Feature / The SPC advantage

06 March 2023 Steve Brown

00_mar23_COVER_LANDSCAPETraditional financial reporting tends to rely on comparing two points – the amount spent this month compared with the amount spent last month. Or it looks at the cumulative year-to-date performance against the target. But both approaches tell you nothing about trend or allow for natural variation. 

Yet spotting trends over time can be important. Problems with the payment of suppliers, for example, can provide early warning signs of cashflow and liquidity difficulties.


Month-to-month changes could be the result of natural variation – so making alterations on the back of a ‘dip’ in performance would not necessarily be the right response. And if you simply look at cumulative performance against a target, you might miss the fact that underachievement is due to earlier problems that have now been addressed. 

This point-to-point analysis can be compounded by RAG (red-amber-green) ratings, which can set alarm bells ringing without due cause – triggering an unnecessary reaction to a variation within the range you expect to see. Instead, SPC charts show a time series of data with at least three reference lines – the average performance and an upper and lower control limit showing the boundaries of normal variation.
 

Within the limits

The limits are determined by thevariability of the data, so that about 99% of data points fall between the limits. Neither the readers nor compilers of the chart have to understand how the limits are calculated; readers simply need to trust that they set the boundaries for normal variation and the freely available software provided by NHS England performs the calculation for chart compilers. 

(For those of you who would like to know, NHS England’s Making Data Count team teaches a type of SPC chart known as an XmR chart with the control limits 3σ (three sigma) away from the mean. Sigma is a type of standard deviation that takes into account the order of the data and is defined as the mean moving range divided by 1.128.)

**Dataset extract**.
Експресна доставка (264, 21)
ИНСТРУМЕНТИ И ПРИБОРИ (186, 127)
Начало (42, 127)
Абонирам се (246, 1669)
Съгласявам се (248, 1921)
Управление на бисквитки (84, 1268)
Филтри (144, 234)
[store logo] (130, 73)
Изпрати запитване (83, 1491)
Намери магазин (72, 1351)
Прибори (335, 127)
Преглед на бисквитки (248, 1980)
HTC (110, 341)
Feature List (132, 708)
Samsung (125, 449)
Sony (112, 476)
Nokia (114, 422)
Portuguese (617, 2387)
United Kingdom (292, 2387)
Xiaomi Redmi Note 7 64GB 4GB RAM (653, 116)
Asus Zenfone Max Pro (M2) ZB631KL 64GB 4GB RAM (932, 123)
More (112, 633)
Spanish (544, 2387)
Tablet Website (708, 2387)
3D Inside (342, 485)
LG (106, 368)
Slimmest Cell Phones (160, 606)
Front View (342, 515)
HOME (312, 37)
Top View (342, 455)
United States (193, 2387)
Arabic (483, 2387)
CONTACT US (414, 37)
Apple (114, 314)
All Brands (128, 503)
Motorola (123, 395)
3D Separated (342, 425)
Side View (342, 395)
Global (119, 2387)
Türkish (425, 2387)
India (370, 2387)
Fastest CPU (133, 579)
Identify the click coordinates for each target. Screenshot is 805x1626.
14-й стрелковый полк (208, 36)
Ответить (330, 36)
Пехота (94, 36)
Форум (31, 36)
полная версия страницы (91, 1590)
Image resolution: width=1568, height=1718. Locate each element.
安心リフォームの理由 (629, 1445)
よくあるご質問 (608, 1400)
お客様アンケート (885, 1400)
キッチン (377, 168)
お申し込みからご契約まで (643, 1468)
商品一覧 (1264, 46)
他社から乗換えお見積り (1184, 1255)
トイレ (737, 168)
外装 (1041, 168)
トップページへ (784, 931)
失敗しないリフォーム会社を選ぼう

**Problems and tasks**.
- 1) Using the SPC article, what are the answers to these questions?
(a) Of what can problems with the payment of suppliers give early warning signs?
(b) At minimum, how many reference lines does an SPC chart show, and what are they?
(c) Which type of SPC chart does NHS England's Making Data Count team teach?
- 2) Do these statements agree with the SPC article? Answer yes or no for each, quoting the words that decide it.
(a) RAG ratings can set off an alarm when there is no real cause.
(b) Readers of an SPC chart need to understand how its limits are calculated.
(c) Sigma is the mean moving range divided by 1.128.
- 3) Can you resume the SPC article after its final sentence and carry it on?

**The replies**.
- 1)
(a) Cashflow and liquidity difficulties.
(b) At least three: the average performance, an upper control limit and a lower control limit.
(c) An XmR chart.

- 2)
(a) Yes: "which can set alarm bells ringing without due cause"
(b) No: "Neither the readers nor compilers of the chart have to understand how the limits are calculated"
(c) Yes: "defined as the mean moving range divided by 1.128"

- 3)
In addition, a target line can be included if that is relevant. The charts are intuitive. Readers can clearly see the trends and spot where performance has been outside of normal variation. There are also rules to help users understand when something unusual is happening. You generally have what is known in SPC circles as a special cause variation if:

• A data point is outside the process limits
• A run of (typically) six consecutive points are above/below the mean
• There are six consecutive points increasing or decreasing
• There are two out of three consecutive points close to the process limits.

Colour coding

Colour coding can highlight whether the special cause variation is of particular concern and needing action (orange) or if it suggests improvement (blue). Grey data indicates no significant change or common cause variation. SPC_colour coding example_LANDSCAPE
Annotations can also show where changes were introduced that could explain subsequent changes in data or add in supporting comments – although the Making Data Count team warns against spuddling (making a lot of fuss about trivial things as if they were important).

Things can happen or changes can be made to a process that lead to a step change in the data – and this may require the mean and the process limits to be recalculated. 

However, this should be a measured decision based on the identified change being statistically significant, ideally resulting from a known cause, and confidence that the change has been embedded (perhaps with a run of at least 12 data points).

Use of icons

SPC_MDC guidance extract icons_LANDSCAPE

Icons can also be used in reports to give the reader a quick understanding of whether a variation is common cause (nothing to worry about) or special cause, with different symbols to indicate if the change reflects an improvement or a reduction in performance. Further icons can be used to show simply if a process is failing, capable or unreliable and if targets are being met.


The Making Data Count team has already supported 500 people across the NHS finance community through its Step one for finance training course (the team’s more general training includes eight training steps), with sessions run quarterly.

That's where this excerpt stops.